▶ [Work item]
Exact repetition is the task: copy every entry below.

▶ [Records supplied]
□ □ □ □
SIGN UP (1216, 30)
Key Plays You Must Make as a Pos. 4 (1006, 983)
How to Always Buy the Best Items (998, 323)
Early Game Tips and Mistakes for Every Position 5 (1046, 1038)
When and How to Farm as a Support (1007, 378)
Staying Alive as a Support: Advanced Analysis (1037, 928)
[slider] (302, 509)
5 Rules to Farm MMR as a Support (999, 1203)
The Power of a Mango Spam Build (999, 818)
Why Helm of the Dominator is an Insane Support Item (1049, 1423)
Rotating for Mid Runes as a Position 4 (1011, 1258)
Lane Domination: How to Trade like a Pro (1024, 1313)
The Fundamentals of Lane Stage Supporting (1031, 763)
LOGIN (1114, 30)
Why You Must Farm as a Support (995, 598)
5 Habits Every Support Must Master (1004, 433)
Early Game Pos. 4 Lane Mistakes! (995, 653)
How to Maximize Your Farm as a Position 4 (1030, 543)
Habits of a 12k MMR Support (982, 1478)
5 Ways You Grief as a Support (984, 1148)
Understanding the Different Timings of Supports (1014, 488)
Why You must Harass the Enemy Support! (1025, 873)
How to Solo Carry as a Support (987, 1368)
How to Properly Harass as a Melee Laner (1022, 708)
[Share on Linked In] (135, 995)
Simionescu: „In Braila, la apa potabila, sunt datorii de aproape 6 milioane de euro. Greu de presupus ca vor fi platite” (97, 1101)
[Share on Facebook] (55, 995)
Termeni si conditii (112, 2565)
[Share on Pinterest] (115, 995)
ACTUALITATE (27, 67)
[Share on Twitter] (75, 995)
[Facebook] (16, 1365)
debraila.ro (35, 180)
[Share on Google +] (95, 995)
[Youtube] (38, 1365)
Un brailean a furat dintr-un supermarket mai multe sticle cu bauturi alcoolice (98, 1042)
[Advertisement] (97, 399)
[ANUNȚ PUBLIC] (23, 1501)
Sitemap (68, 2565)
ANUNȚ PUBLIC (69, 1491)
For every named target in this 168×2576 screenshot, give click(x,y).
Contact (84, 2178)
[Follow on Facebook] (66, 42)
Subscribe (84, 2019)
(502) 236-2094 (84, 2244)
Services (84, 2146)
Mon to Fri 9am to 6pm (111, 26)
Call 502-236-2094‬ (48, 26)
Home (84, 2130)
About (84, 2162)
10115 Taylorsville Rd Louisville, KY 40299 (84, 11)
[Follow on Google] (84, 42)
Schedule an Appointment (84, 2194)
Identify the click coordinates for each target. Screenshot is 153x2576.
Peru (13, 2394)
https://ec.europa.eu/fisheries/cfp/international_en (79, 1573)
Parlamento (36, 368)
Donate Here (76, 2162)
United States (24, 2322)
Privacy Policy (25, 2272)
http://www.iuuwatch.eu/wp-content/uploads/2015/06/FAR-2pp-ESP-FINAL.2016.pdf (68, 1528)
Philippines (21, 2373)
□ □ □ □
▶ [Output below]
SIGN UP (1216, 30)
Key Plays You Must Make as a Pos. 4 (1006, 983)
How to Always Buy the Best Items (998, 323)
Early Game Tips and Mistakes for Every Position 5 (1046, 1038)
When and How to Farm as a Support (1007, 378)
Staying Alive as a Support: Advanced Analysis (1037, 928)
[slider] (302, 509)
5 Rules to Farm MMR as a Support (999, 1203)
The Power of a Mango Spam Build (999, 818)
Why Helm of the Dominator is an Insane Support Item (1049, 1423)
Rotating for Mid Runes as a Position 4 (1011, 1258)
Lane Domination: How to Trade like a Pro (1024, 1313)
The Fundamentals of Lane Stage Supporting (1031, 763)
LOGIN (1114, 30)
Why You Must Farm as a Support (995, 598)
5 Habits Every Support Must Master (1004, 433)
Early Game Pos. 4 Lane Mistakes! (995, 653)
How to Maximize Your Farm as a Position 4 (1030, 543)
Habits of a 12k MMR Support (982, 1478)
5 Ways You Grief as a Support (984, 1148)
Understanding the Different Timings of Supports (1014, 488)
Why You must Harass the Enemy Support! (1025, 873)
How to Solo Carry as a Support (987, 1368)
How to Properly Harass as a Melee Laner (1022, 708)
[Share on Linked In] (135, 995)
Simionescu: „In Braila, la apa potabila, sunt datorii de aproape 6 milioane de euro. Greu de presupus ca vor fi platite” (97, 1101)
[Share on Facebook] (55, 995)
Termeni si conditii (112, 2565)
[Share on Pinterest] (115, 995)
ACTUALITATE (27, 67)
[Share on Twitter] (75, 995)
[Facebook] (16, 1365)
debraila.ro (35, 180)
[Share on Google +] (95, 995)
[Youtube] (38, 1365)
Un brailean a furat dintr-un supermarket mai multe sticle cu bauturi alcoolice (98, 1042)
[Advertisement] (97, 399)
[ANUNȚ PUBLIC] (23, 1501)
Sitemap (68, 2565)
ANUNȚ PUBLIC (69, 1491)
For every named target in this 168×2576 screenshot, give click(x,y).
Contact (84, 2178)
[Follow on Facebook] (66, 42)
Subscribe (84, 2019)
(502) 236-2094 (84, 2244)
Services (84, 2146)
Mon to Fri 9am to 6pm (111, 26)
Call 502-236-2094‬ (48, 26)
Home (84, 2130)
About (84, 2162)
10115 Taylorsville Rd Louisville, KY 40299 (84, 11)
[Follow on Google] (84, 42)
Schedule an Appointment (84, 2194)
Identify the click coordinates for each target. Screenshot is 153x2576.
Peru (13, 2394)
https://ec.europa.eu/fisheries/cfp/international_en (79, 1573)
Parlamento (36, 368)
Donate Here (76, 2162)
United States (24, 2322)
Privacy Policy (25, 2272)
http://www.iuuwatch.eu/wp-content/uploads/2015/06/FAR-2pp-ESP-FINAL.2016.pdf (68, 1528)
Philippines (21, 2373)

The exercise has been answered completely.